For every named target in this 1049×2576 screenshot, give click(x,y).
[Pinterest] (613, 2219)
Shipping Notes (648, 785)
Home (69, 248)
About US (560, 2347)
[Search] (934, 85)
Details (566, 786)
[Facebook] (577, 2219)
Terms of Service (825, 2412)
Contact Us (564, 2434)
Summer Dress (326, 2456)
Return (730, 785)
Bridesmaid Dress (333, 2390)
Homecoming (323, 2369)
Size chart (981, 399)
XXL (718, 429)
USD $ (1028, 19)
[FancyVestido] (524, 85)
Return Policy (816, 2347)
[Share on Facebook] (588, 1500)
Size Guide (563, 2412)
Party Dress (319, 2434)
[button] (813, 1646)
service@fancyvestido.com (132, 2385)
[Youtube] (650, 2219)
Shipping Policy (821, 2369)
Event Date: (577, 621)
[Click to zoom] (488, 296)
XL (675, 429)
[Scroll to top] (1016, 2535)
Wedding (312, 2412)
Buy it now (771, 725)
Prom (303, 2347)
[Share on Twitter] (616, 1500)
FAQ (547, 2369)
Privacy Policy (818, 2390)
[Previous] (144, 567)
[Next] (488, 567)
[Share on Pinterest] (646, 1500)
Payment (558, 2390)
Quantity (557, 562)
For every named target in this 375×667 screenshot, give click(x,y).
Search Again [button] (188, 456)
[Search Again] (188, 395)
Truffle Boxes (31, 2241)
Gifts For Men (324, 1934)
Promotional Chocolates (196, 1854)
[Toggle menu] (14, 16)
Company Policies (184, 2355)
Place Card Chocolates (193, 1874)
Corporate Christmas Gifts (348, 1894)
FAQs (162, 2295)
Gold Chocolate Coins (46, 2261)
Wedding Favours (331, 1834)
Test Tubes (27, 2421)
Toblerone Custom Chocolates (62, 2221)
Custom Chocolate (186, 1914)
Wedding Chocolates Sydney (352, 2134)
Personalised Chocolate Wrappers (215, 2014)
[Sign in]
○ ○ ○
**About this task**
Print the lines from the one containing "Wedding Favours (331, 1834)" through the end of the material, word for word, and nothing else.

**Expected answer**
Wedding Favours (331, 1834)
Test Tubes (27, 2421)
Toblerone Custom Chocolates (62, 2221)
Custom Chocolate (186, 1914)
Wedding Chocolates Sydney (352, 2134)
Personalised Chocolate Wrappers (215, 2014)
[Sign in]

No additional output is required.